**Your assignment**
Nothing but the records, transcribed exactly, should appear in the answer; leave the pictures out.

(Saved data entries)
━━━━

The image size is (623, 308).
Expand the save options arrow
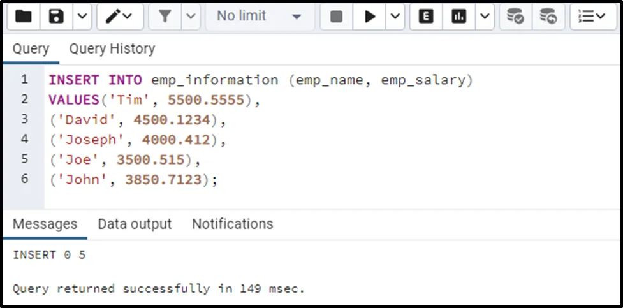81,17
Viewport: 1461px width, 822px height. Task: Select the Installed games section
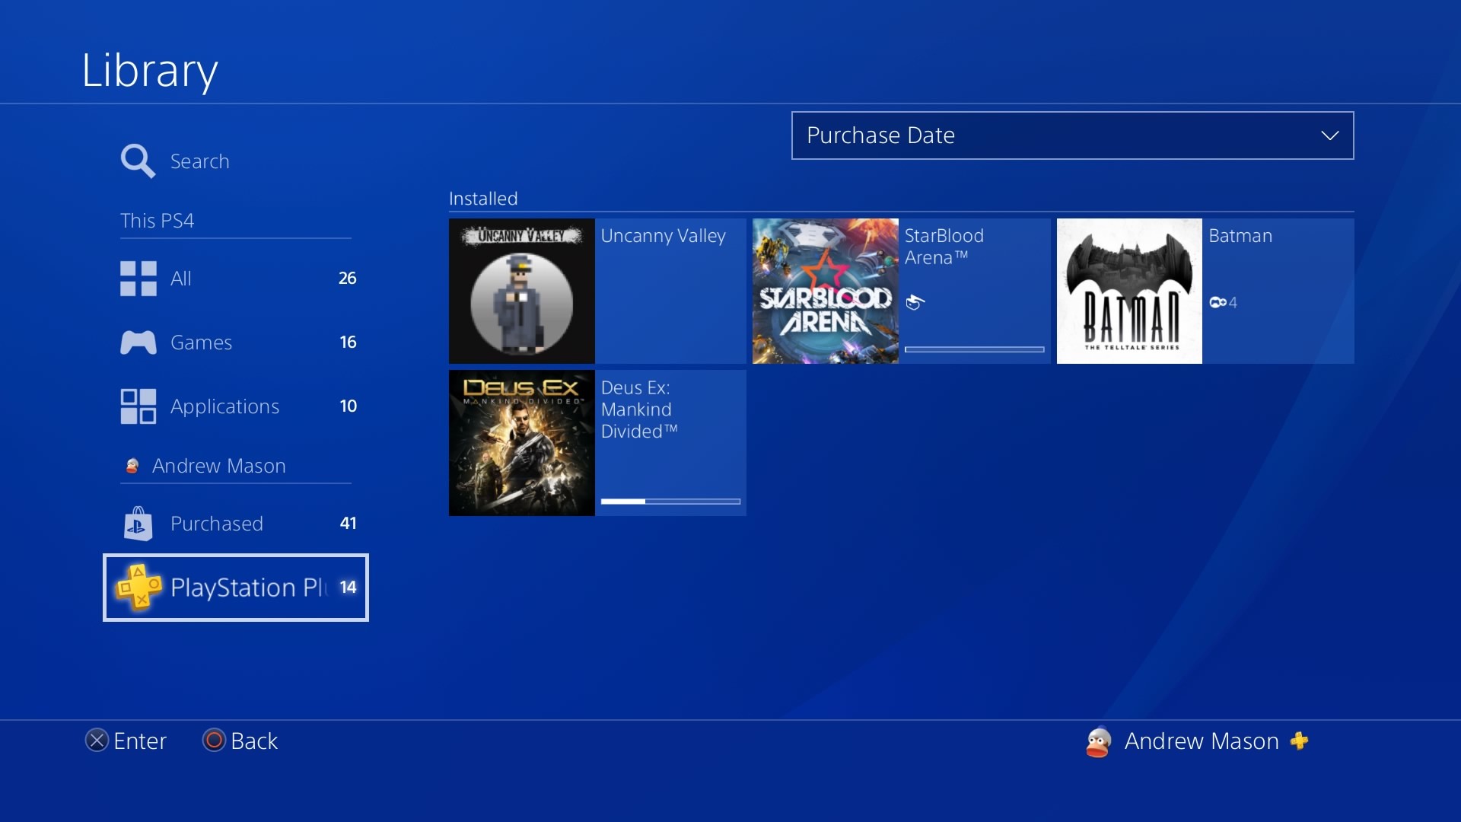[x=482, y=196]
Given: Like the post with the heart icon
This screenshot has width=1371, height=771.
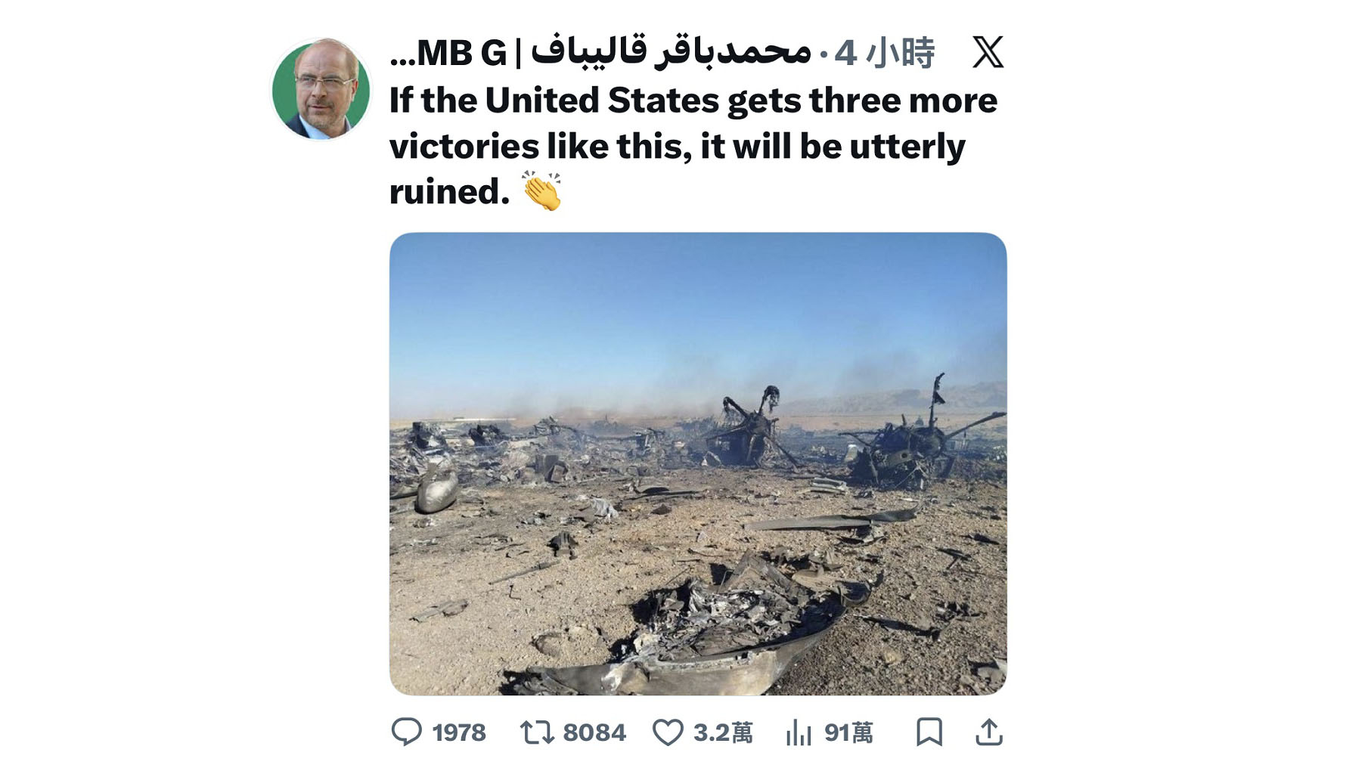Looking at the screenshot, I should 668,732.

━━━━

**Answer to the exercise**
The image size is (623, 308).
Expand the save options arrow
81,17
Viewport: 1461px width, 822px height. Task: Select the Installed games section
[x=482, y=196]
Given: Like the post with the heart icon
This screenshot has width=1371, height=771.
Looking at the screenshot, I should 668,732.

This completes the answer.